MİLLİ MÜCADELEDE BOĞAZİÇİ
Kurtuluş Savaşı bir bütün olarak ulusun ayağa kalkışıdır. İşgalcilerin baskı altına almak istediği yurtseverlerin dirilişidir. Teslimiyeti aşağılık kabul edenlerin can-hıraş haykırışıdır.
Köylü, kentli, sivil-asker güç koşullar altında dişe diş, başa baş mücadele vererlerin mutlu sona, yani zafere ulaşmasıdır.
Ulusal savaşın başkomutanı Mustafa Kemal bu kazanımın elde edilmesini açıklarken şöyle demektedir: “İstiklal Savaşı’nı Türk milleti başarmıştır. Ben onun başında naciz bir kumandandan başka bir şey değilim.”
Ulusal kurtuluş Savaşı sadece cephede değil, ülkenin her köşesinde verildi. Aksi olsaydı başarı olamazdı. Ancak, bu dönem yazılırken, İstanbul’un göz ardı edildiğini görürüz. Aslında hatalı bir yol ve yöntemdir bu! Bu anlayıştan yola çıkarak Milli Mücadelede Boğaziçi kitabını yazdım. Araştırmayı derinleştirdikçe, bilhassa aydın fikirli ve yurtsever siviller ile askerlerin Anadolu’ya intikalinin gerçekleştirilmesinde müthiş mücadele verildiğini gördüm.
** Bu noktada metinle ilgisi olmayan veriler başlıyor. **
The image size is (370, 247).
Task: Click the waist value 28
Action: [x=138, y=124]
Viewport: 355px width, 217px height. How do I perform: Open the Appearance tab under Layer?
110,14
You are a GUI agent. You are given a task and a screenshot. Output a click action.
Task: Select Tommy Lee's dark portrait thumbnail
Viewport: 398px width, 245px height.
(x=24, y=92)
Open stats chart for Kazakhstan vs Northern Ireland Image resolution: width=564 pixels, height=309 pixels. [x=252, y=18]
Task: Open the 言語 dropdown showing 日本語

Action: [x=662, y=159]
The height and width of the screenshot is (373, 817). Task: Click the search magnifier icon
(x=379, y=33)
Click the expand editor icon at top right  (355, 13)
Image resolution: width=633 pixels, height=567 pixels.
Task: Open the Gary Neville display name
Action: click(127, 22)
Aynı şekilde İstanbul’un değişik semtlerinde bulunan askeri depolardan kaçırılan silah, mühimmat ve diğer lüzumlu alet-edevatın cepheye ulaştırılmasında, Ulusal kurtuluş mücadelesinde ismi pek geçmeyen İstanbulluların büyük uğraşı ve başarısı vardır. Sarıyer’de, Beykoz’da yani Boğaziçi’nde çok büyük uğraş verilerek elde edilen silah ve cephanelerin takalarla, çektirmelerle, işgal kuvvetlerinin kontrolünden kaçırılarak cepheye ulaştırılması için verilen mücadelenin açık ve geniş yazılması temin edilmedikçe, bu büyük mücadelenin İstanbul cephesi eksik yazılmış olacaktır.
Milli Mücadelede Boğaziçi kitabında, bilhassa Boğaziçi’nde verilen mücadele yazılarak tarihe ışık tutulmaya çalışılmıştır. Bu mücadelenin içinde kimler vardı. Nasıl organize edildi, kimler gizli örgütlerle ilişki kurarak, örümcek ağı gibi semtlerini örerek mücadelenin başarılı olması için emek verdi.
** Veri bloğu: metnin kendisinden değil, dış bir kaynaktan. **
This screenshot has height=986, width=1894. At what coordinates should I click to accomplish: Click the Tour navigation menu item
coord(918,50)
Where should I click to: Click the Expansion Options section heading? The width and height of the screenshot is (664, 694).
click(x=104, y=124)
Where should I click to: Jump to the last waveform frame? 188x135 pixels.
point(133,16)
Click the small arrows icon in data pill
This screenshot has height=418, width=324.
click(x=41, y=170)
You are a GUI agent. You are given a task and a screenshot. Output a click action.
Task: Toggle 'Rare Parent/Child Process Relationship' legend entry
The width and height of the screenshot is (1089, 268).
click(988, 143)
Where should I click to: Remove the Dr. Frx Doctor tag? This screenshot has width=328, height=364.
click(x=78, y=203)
Sarıyer’de Av. Aziz Özgür ve Beykoz’da Eczacı Ferit Bey semtlerinde direnişi örgütlediler. Genişledikçe genişlediler ve büyük bir güç olarak ortaya çıktılar. Sarıyer’deki Rum çetelerin temizlenmesinde İpsiz Recep çetesinin, Beykoz’daki Rum saldırılarının Nazi Sevgen tarafından bertaraf edilmesi…. Armatörlerin devreye girmesi; Tavilzadeler, Kalkavanzadeler, Sadıkzadeler ve diğer armatörlerin işi sahiplenmeleri, Milis Binbaşı Hacıoğlu Mehmet Ragıp Efendi, Milis Yüzbaşı Kalkavanzade İlyas Sami Bey, Milis Yüzbaşı İpsiz Recep Reis… Hocalar, muhtarlar, öğretmenler, gemiciler, taka reisleri, Ermeni
Yurtseverler, balıkçılar, dükkan sahipleri… Yerli işbirlikçiler, ihanet edenler, yerli
azınlıkların inanılmaz başkaldırışı… Türk bayraklarının yerine Yunan bayraklarının çekilmesi ve halkın galeyana gelişi… Yurtseverlerden bir kısmının işkencelerle yıldırılmak istenmesi, bir kısmının idamla yargılanmaları…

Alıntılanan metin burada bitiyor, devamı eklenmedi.